DataFrames.jl 0.22.0 release is out. You can check out the detailed release notes here and the release here.
First let me thank people who worked on it. There are very many contributors, so here I list only those who contributed a merged PR between 0.21 and 0.22 releases (thee list is very long even with this filter): Alexey Stukalov, Arsh Sharma, Baurzhan Muftakhidinov, Bogumił Kamiński, Daniel Molina, David Nies, Jacob Quinn, Jonas Schulze, Kevin Bonham, Logan Kilpatrick, Matthieu Gomez, Milan Bouchet-Valat, Morten Piibeleht, Nicholas Ritchie, Nick Eubank, Nils Gudat, Okon Samuel, Paulito Palmes, Peter Deffebach, Peter Shintech, Ronan Arraes Jardim Chagas, Takafumi Arakaki, Tom Kwong, Tyler Beason, Wolf Thomsen, Zhuo Jia Dai.
The 0.22 release is intended to be the last release before 1.0 release and our intention is not to make breaking changes and make a 1.0 release relatively soon. Therefore you can safely assume that what works under 0.22 and is not deprecated (rembember about using --depwarn=error in production code) will work long-term.
Also please keep in mind that display changes are not considered to be breaking.
The major changes in this release are (I am listing only breaking changes, as there are dozens of additions of functionalities — too many to list here):
- the package is precompiled aggresively (this means that it takes ~30 seconds when it is being installed to precompile), but “time to first data frame” will be reduced
- PrettyTables.jl is now the default back-end to print DataFrames to
text/plain; the print option splitcols was removed and the output format was changed
- the list of provided
DataFrame constructors has been significantly restricted
- the rules for transformations passed to
select/select!, transform/transform!, and combine have been made consistent and more flexible; in particular now it is allowed to return multiple columns from a transformation function
- The dependency on CategoricalArrays.jl is deprecated (which means that in 1.0 release we will completely drop this dependency; this should also help with latency in particular, though CategoricalArrays.jl got much better in this area recently)
- in joins passing
NaN or real or imaginary -0.0 in on column now throws an error; passing missing thows an error unless matchmissing=:equal keyword argument is passed
-
unstack now produces row and column keys in the order of their first appearance and has two new keyword arguments allowmissing and allowduplicates
- in
describe the specification of custom aggregation is now function => name; old name => function order is now deprecated
-
All(args...) is deprecated, use Cols(args...) instead (except that All() is still allowed)

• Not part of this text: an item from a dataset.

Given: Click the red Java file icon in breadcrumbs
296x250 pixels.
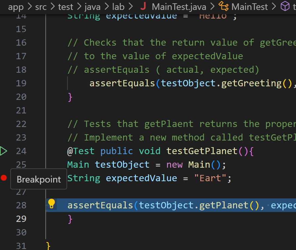Looking at the screenshot, I should coord(143,7).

What is planned for the future (without guarantees what will make it into 1.0 release, as many of these things are hard and experimental; I am listing here only a limited number of thigs see issues/PRs in the package repository for a complete view):
- remove all deprecations
- improve join performance
- use multithreading in split-apply-combine
- add
proprow specifier in transformations (like nrow but calculating proportions)
- add
RowNumber virtual source column in transformations
- add
AsVector wrapper (like AsTable but passing arguments as a vector to a function)
- add
where function (like filter but consistent with other transformation functions)
- more flexible
stack/unstack (in particular unstacking on mupultiple columns and multiple values)
Ecosystem changes:
- If you are maintaining a package that has DataFrames.jl as a dependency please update the Project.toml to allow 0.22 version
- I will update the tutorials soon (I will post when it is done, howver first some packages need to be updated to allow DataFrames.jl 0.22).
- It is also recommended to update the dependency on CategoricalArrays.jl to the 0.9 release of this package, as it significantly reduces number of introduced method invalidations.
I hope you will enjoy using new DataFrames.jl!